If you have any symptoms and your small intestine is removed, your doctor may already suspect small intestine syndrome. The doctor does a physical exam and may do other tests:

  • Blood test
  • Stool test
  • X-rays of your chest and abdomen
  • Upper GI series, also known as a barium radiograph. Drink a special liquid to hold the throat, stomach, and small intestine in the X-ray image.
  • CT scan, a powerful X-ray that generates detailed images inside your body.
  • Ultrasound, which uses sound waves to create images of your organs.
  • Bone density test

In addition to the tests, your doctor will also ask you questions about your symptoms:

  • How did you feel?
  • When did your symptoms start?
  • Do you have any other medical conditions?
  • How are your energy levels?
  • Do you have diarrhoea?
  • Do you have problems eating certain foods?

Treatment for short bowel syndrome

The treatment has two goals: to reduce symptoms and provide you with enough vitamins and minerals. The treatment you receive depends on the severity of your condition.

  • In mild cases, you may need to prepare a very small meal a day along with extra fluids, vitamins, and minerals. Your doctor may also give you medicine for diarrhoea.
  • Treatment is the same for moderate cases, but from time to time, you may need extra fluids and minerals through an IV.
  • In more severe cases, you may receive an IV feeding tube instead of eating. Or you can put a tube directly into your stomach or small intestine. If your condition improves enough, you can stop tube feeding.
  • In the most severe cases, people need IV feeding tubes at all times.

Your doctor may prescribe surgery, which includes part or all of the small intestine transplant. A new organ can cure the small intestine syndrome, but transplantation is a bigger surgery. Doctors generally recommend it only when other treatments don’t work.

If you choose this option, your doctor will put you on a waiting list for a donor small intestine. After your transplant, you may be hospitalized for 6 weeks or more. You need to take a medicine that keeps your body from rejecting your new organ. You will need medications and regular checkups for the rest of your life.

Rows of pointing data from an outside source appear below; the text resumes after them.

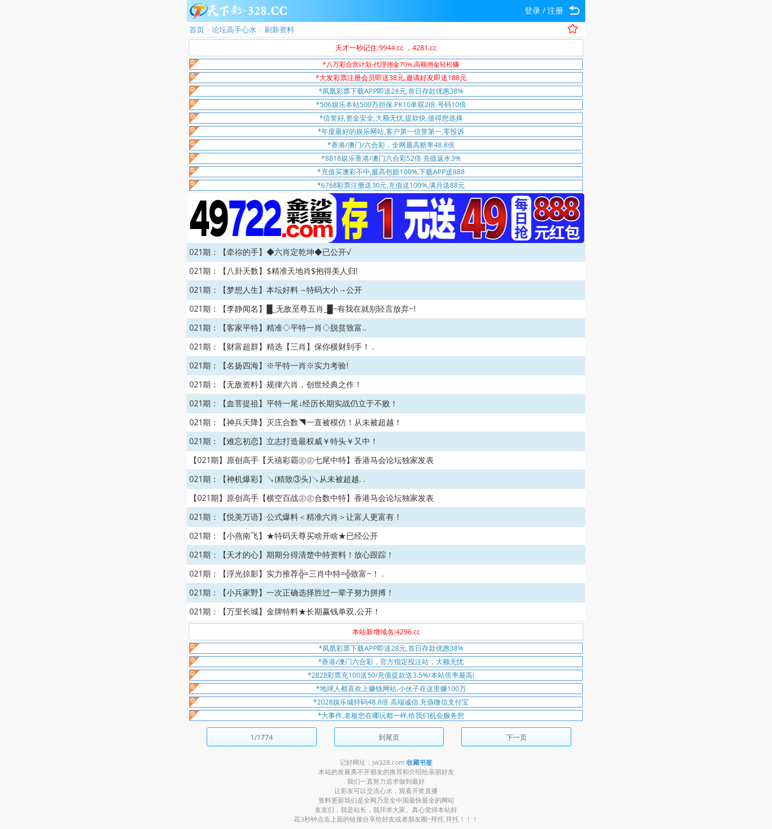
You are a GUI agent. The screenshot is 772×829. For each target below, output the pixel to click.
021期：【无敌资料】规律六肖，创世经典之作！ (275, 384)
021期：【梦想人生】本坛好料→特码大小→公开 (275, 289)
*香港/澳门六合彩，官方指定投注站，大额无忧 (391, 661)
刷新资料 (279, 29)
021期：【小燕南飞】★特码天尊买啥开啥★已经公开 (283, 535)
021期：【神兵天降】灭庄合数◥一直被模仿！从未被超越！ (295, 422)
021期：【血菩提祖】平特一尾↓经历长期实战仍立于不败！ (293, 403)
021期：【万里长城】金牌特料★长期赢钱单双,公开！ (285, 611)
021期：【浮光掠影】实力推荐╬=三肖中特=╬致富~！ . (286, 573)
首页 (196, 29)
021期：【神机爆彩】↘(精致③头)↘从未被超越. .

Depending on your condition, other treatments can help your small intestine absorb more nutrients and water. Among them are:

  • Teduglutide (Gottex). Doctors may prescribe this hormone to adults with severe cases of small bowel syndrome who require intravenous feeding tubes.
  • L-Glutamine, which you can mix with water and drink. Helps the small intestine absorb more nutrients, studies have shown.
  • Somatropin (Zorbtive), a human growth hormone. You will find this medicine in the injection. This can help your intestines function on their own, so you don’t need a lot of nutritional support.